The AEDPA’s most destructive provision is arguably its deference to state courts. Previously, a federal court could review constitutional claims without considering state courts’ previous rulings. The AEDPA requires federal judges to defer to state courts even when they believe those courts are wrong. In fact, the Supreme Court has essentially ruled that, to be overturned, a state court ruling must be so unreasonable that its judges are unfit to sit on the bench.
Even on the rare occasion a federal court might make that finding, the AEDPA also imposes a gantlet of deadlines and procedural barriers. The law is so complicated, even seasoned post-conviction attorneys say they’re often flummoxed by it. This, they say, is by design. “The goal of AEDPA is to avoid adjudicating these cases on their merits,” says McGee. “The law is loaded with tripwires that let federal judges throw out claims without bothering to consider them.”…
“AEDPA abdicated constitutional rights to the states just as states were requiring more deference to their lower courts,” says Richard Bourke, a post-conviction attorney in New Orleans. “So you get this quantum of deference that grows exponentially at each level, to the point where constitutional rights are now mostly in the hands of elected, low-level circuit court judges.”
And there’s one additional layer of iniquity: Except in death penalty cases, indigent defendants lose their right to an attorney once in post-conviction. So just when the wrongly convicted are most likely to discover evidence that could free them, they not only face a procedural minefield even a seasoned lawyer would struggle to navigate, nearly all of them also face it alone. Consequently, for every AEDPA injustice exposed by post-conviction lawyers, countless others may never be known.

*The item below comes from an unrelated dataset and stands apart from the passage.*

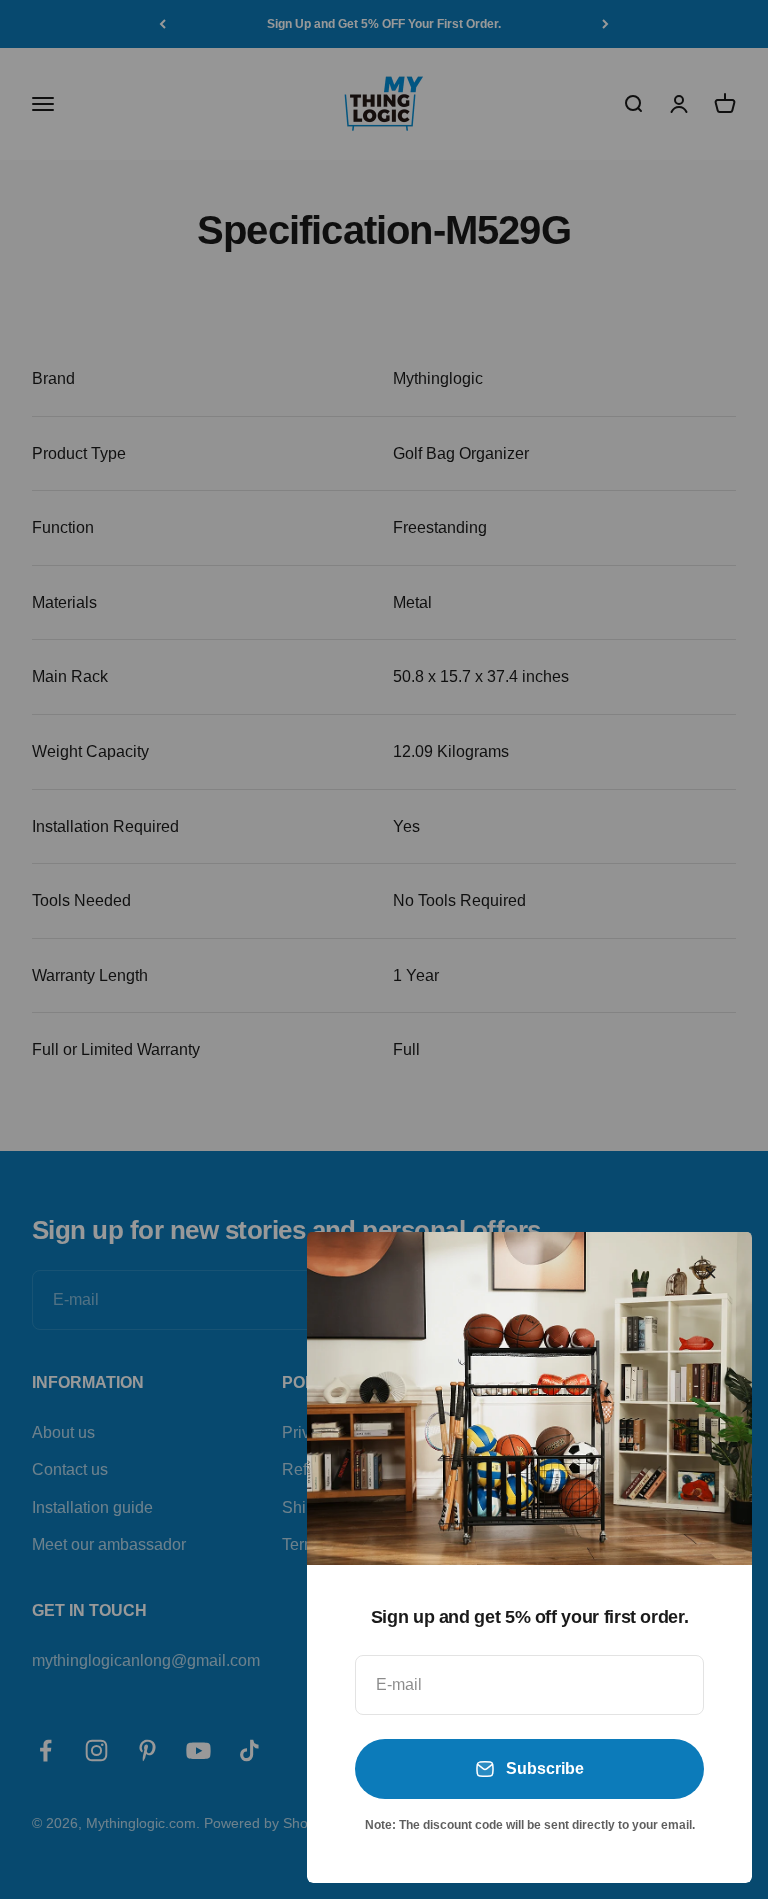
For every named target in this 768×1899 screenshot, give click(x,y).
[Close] (710, 1273)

In a series of columns over the next several months, I’ll look at how the AEDPA was passed, how it works in the real world, the injustices it has wrought and what we can do to fix it. The good news is that much of this can be fixed. Congress could repeal or reform the AEDPA tomorrow. And for all the criticism of his criminal justice record — most of it justified — Joe Biden was one of the most vocal critics of the AEDPA’s habeas provisions. The then-senator warned of dire consequences if those provisions passed. History has proved him right.